How to avoid producing ‘gormless’ marketing graduates with irrelevant skills
As the debate about the value of marketing degrees rages on, Swinburne industry fellow Christopher Riquier puts his stake in the ground.
Both Gary Vee and Mark Ritson are short sighted in their views about marketing education. But they are also half right.
Like Gary Vee, I have no doubt that there are many talented and capable people out there that successfully lead marketing in an inherited or start-up business without formal education.
But likewise, supporting Mark Ritson’s point of view, in the corporate environment there is a need for vast numbers of people to fill marketing positions and not all organisations have the capability to provide hands-on training in the strategic or tactical aspects of marketing.
He’s right.
Both Chuk and Ritson are right in their own way and for their own reasons.
The reasoning for either is based on their own individual – a sample of one – experiences.
Chuk says influencer marketing is over effective and underpriced. When I executed a campaign around the tactic in Malaysia, it was ineffective. In Dubai, it worked phenomenally. Chuk has a vested interest in Snapchat + Instagram and has a range of influencers signed on to the VaynerTalent. The tactic maybe effective but he has a lot vested into called influencer marketing effective.

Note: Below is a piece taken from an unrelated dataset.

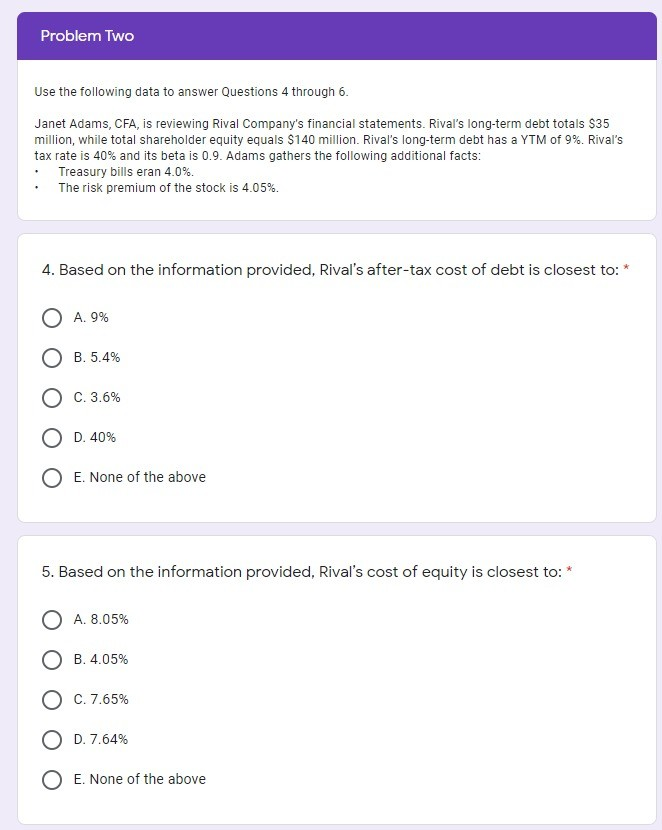Click the stock risk premium bullet point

Ritson is right for saying people should follow a 3-step process from research, strategy, to tactics for deployment. But he forgets that the market decides who is right and who is wrong. The market has decided that self-taught marketers will win. The market has proven that highly qualified marketers are not driving the commercial outcomes that their USD 100k degrees ought to help them produce.

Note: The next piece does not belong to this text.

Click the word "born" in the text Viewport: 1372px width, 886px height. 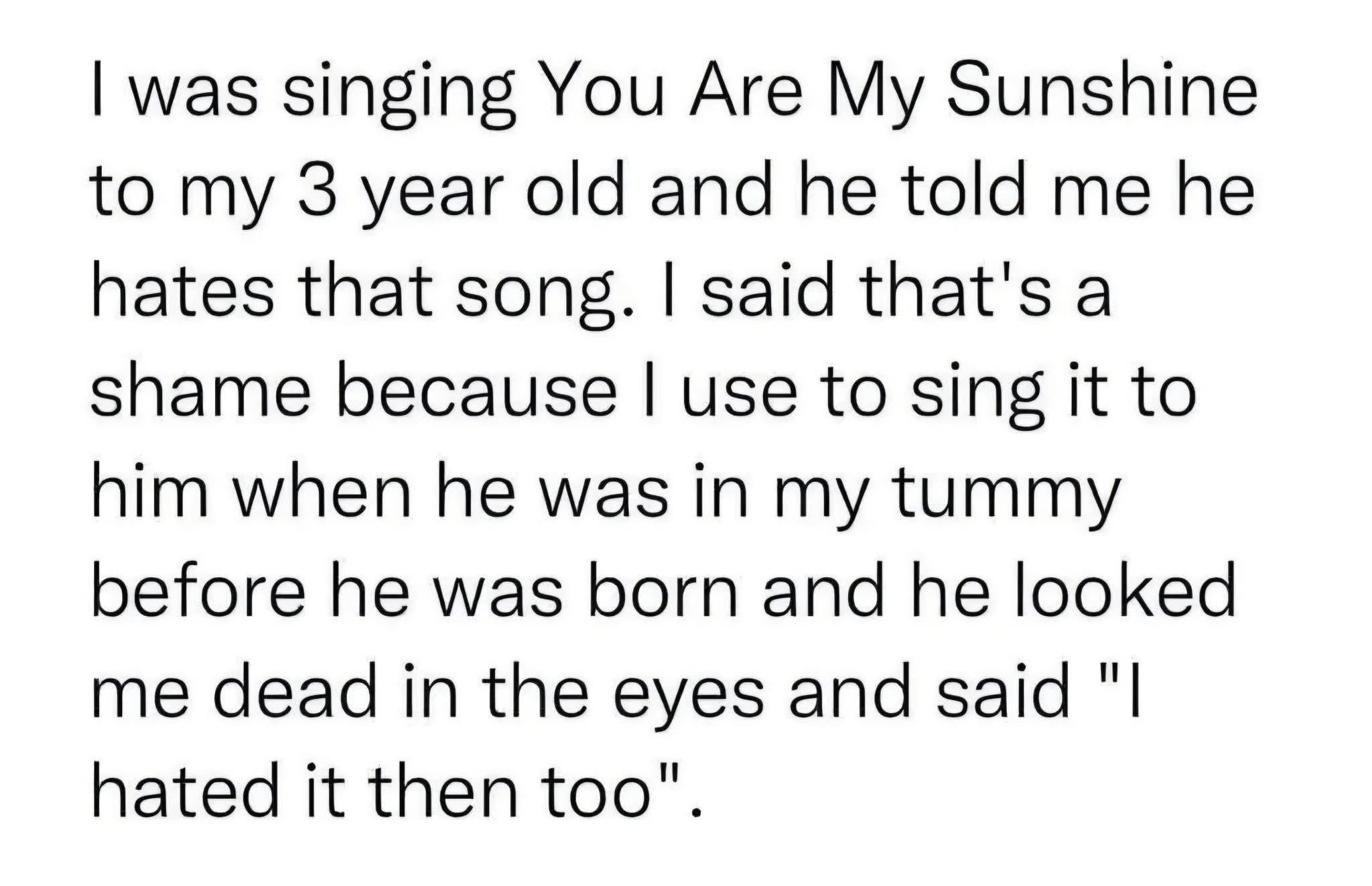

An education is great. The ability to effectively apply it is even greater.
Meh… Working at WPP is still “consulting”.
Ritson and his clearly out of touch colleagues at Melbourne Business School just got ranked the third best business school IN THE WORLD for marketing by the Financial Times this morning. Above Wharton, Harvard, London Business School and every single school in Asia Pacific and Australia. Amazing considering how hopeless they are at industry application and how gormless their MBA students are.

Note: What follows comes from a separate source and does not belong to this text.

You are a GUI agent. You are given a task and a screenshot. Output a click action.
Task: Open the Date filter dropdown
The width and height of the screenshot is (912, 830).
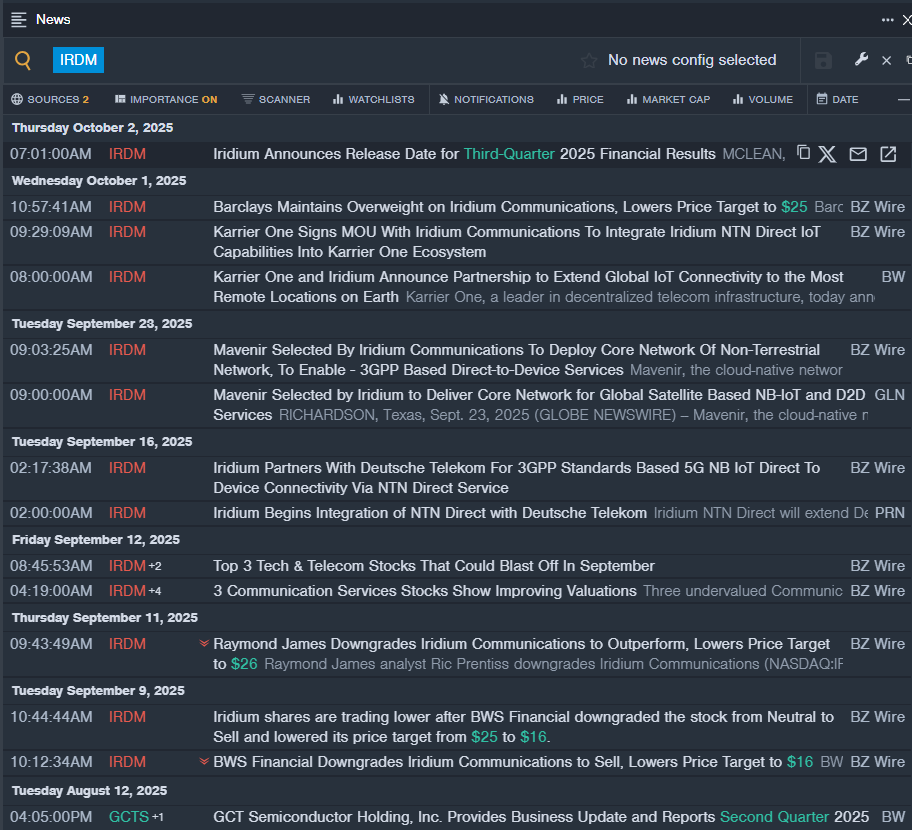[x=837, y=99]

Can’t quite see Swinburne’s business school anywhere to be seen on that Top100 list…
So sponsored rankings are the ultimate metric of success?
As much as I can see the benefit of this process I do worry that what will be produced is people already indoctrinated by Facebook (how long until Google puts it’s hand up), Technology providers (Adobe offering to write courses), a Supply Chain Partner (as really that’s all Aust Post is now via StarTrack) and agencies as to what platform, media, distributor and channel to use not what is best for the client and consumers.
I fail to see how any of these listed partners are going to bring anything but their own baggage to the table. If you are trained to see Social as Facebook only, Supply Chain (those of you with an MBA know this is a part of the requirement) as Aust Post and the Agency to be Dentsu or WPP (Isobar & JWT) then this is just a way for them to get a generation of people using them in the future.
It’s really not hard to teach people how different technologies and channels fit into the digital landscape, you don;t need courses written by these groups to do that. The main issue is it changes so fast that by the time many of these people have their degree Programmatic will be redundant and Social will have evolved again (as for many younger generations it already has from Facebook to private messaging and Snapchat).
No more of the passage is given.